As the remaining 135 Clinical Commissioning Groups (CCGs) throughout England begin to hold virtual meetings in public and publish Governing Body papers once again, it is becoming clear that many face daunting financial pressures.
Even the limited number of CCGs that have published up to date information show deficits from 2019-20 combining with historic underlying deficits to total almost £1 billion, even before the costs and dislocation of the Covid epidemic are included.

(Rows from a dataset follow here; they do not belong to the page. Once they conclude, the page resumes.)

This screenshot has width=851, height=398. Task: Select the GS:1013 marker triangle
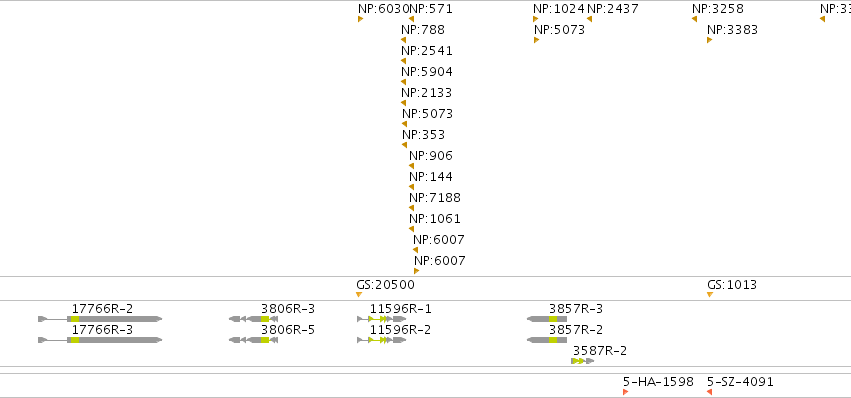[710, 295]
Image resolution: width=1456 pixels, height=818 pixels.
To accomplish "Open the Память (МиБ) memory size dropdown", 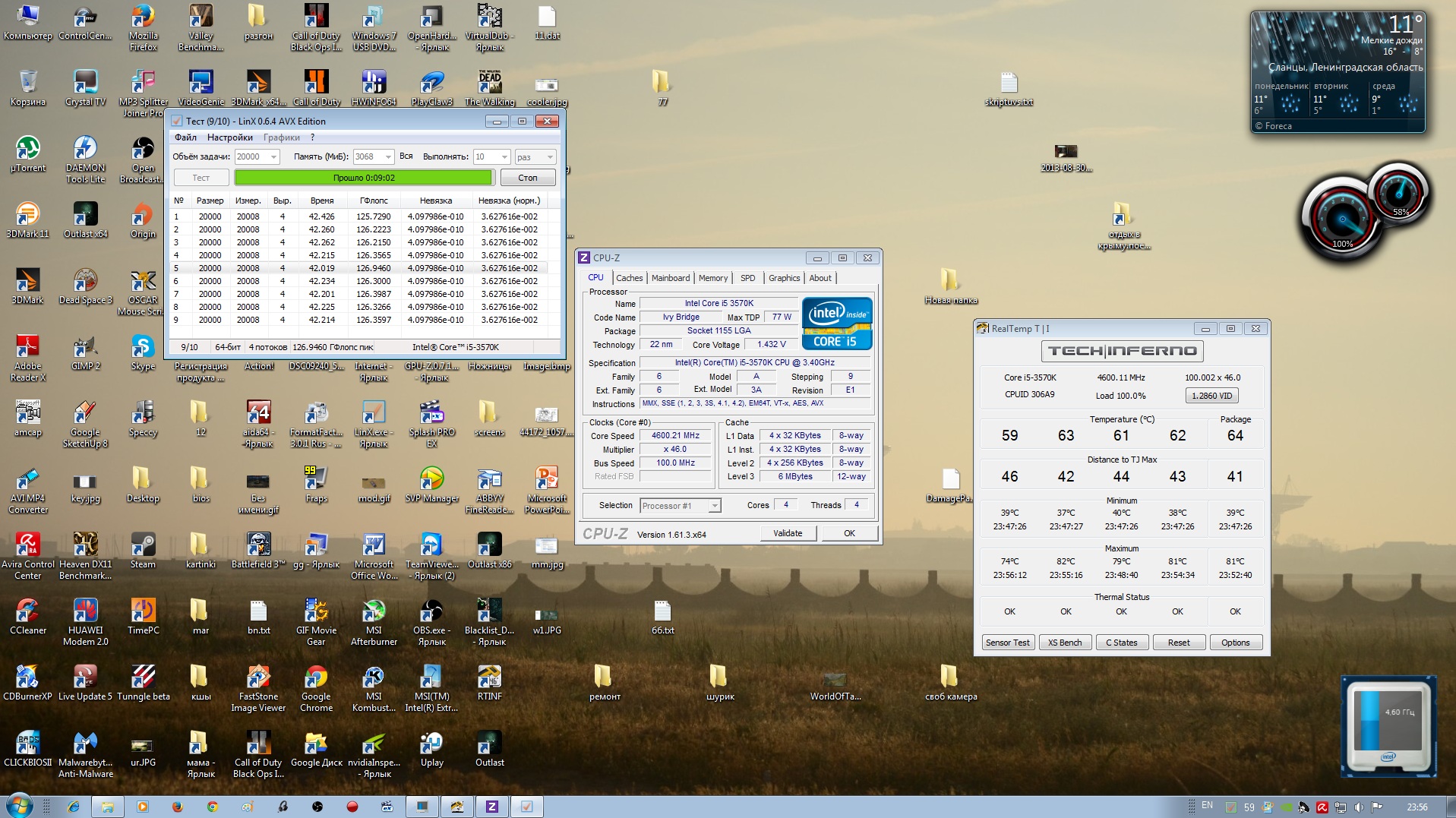I will pyautogui.click(x=388, y=157).
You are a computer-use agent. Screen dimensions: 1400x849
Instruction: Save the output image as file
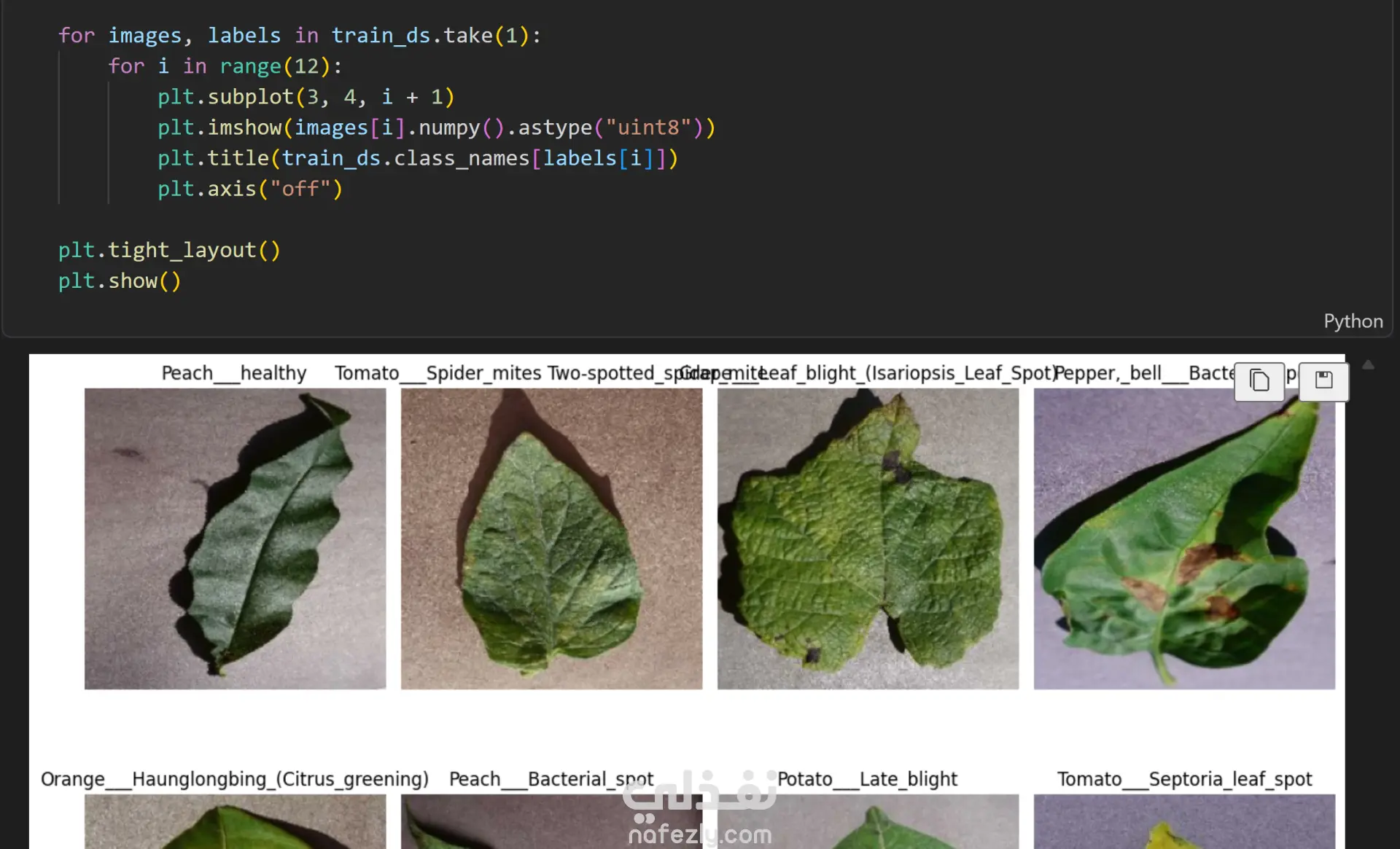click(1323, 380)
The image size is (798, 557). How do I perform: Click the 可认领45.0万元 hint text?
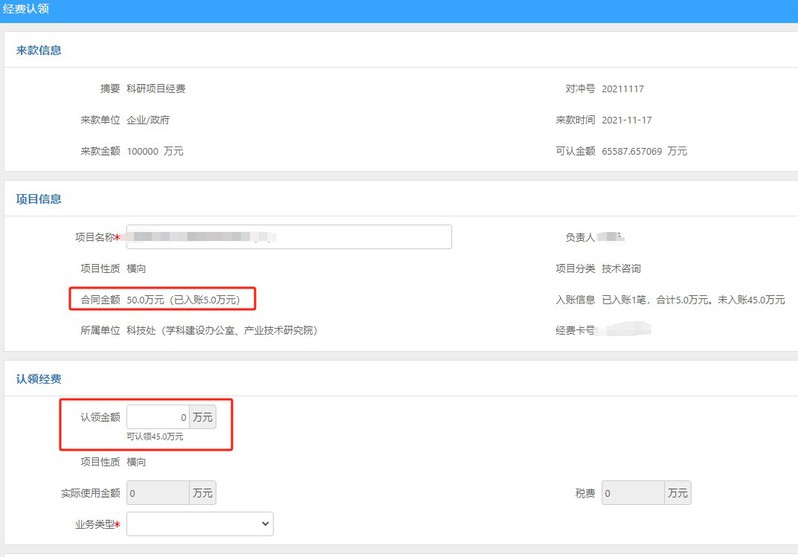click(x=155, y=437)
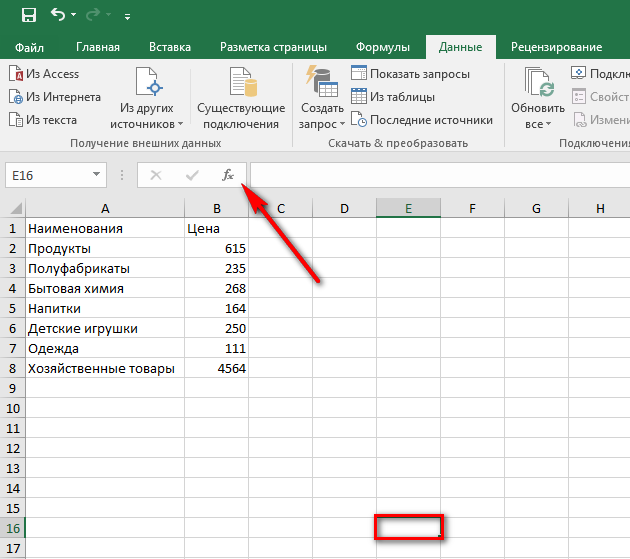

While many CCGs have either not met, or not published any up to date financial figures in the last few months, a quick snapshot survey of CCG websites by The Lowdown (May 25) has revealed at least 13 CCGs with deficits or underlying deficits in excess of £20m (and totalling £654m), including:
- Staffordshire and Stoke on Trent £76m,
- Cambridge and Peterborough £75m,
- Surrey Heartlands £62m,
- North West London £51m,
- Derby and Derbyshire £56m,
- North Central London on £46m,
- both North Yorkshire and Shropshire on £45m,
- and Cheshire on £41m.
- Bristol, North Somerset and South Gloucestershire CCG (BNSSG), faces the biggest problems, with an accumulated debt of over £117m (approx. 5.9% of in year allocation) at the end of the 2019/20 financial year, according to its chief executive Julia Ross.
She has told local campaigners from Bristol Protect Our NHS that while hospital trusts have had a total of £13.4 billion of loans effectively written off, the same approach has not been taken with CCGs, and “NHS England has not published formal guidance for resolving their historic deficits.”
These deficits seem certain to result in fresh efforts by CCG bosses to drive through additional savings, which we have seen in so many areas are likely to include “demand management” – restricting access to care.
Pandemic funding
Extra funding has been promised to trusts and CCGs to cover the inflated costs of the epidemic itself; but it’s not clear how long this will go on, and there has been no increase in the core cash allocations to the NHS above the inadequate £33.9 billion that the Johnson government has written into law by 2024.
This will go nowhere near the costs of getting the NHS back on an even keel, or tackling the massively rising waiting list.
NHS England’s Operational and Planning Guidance for 2020/21 published in January did make clear that some of the larger CCG deficits (over 4% of allocated budget) could be reduced by up to 50% (on a case by case basis).
However this would be only on condition that each CCG tackles the underlying issues that caused the overspends, to deliver in-year financial balance, and also sticks to the agreed repayments.
No help for biggest problems
In other words the CCGs with the largest deficits would have to make substantial cuts in spending in order to get any help at all, and those with deficits below 4% would get no assistance.
BNSSG is the biggest of the CCG deficits revealed so far, but far from the only CCG facing major financial pressures.
Of course CCGs that are preoccupied with cutting back on spending will not be able to respond to NHS England’s stated desire to begin to reopen thousands of closed hospital beds and restart elective services, to begin the herculean task of reducing the bloated waiting list, which is estimated to top seven million by the autumn.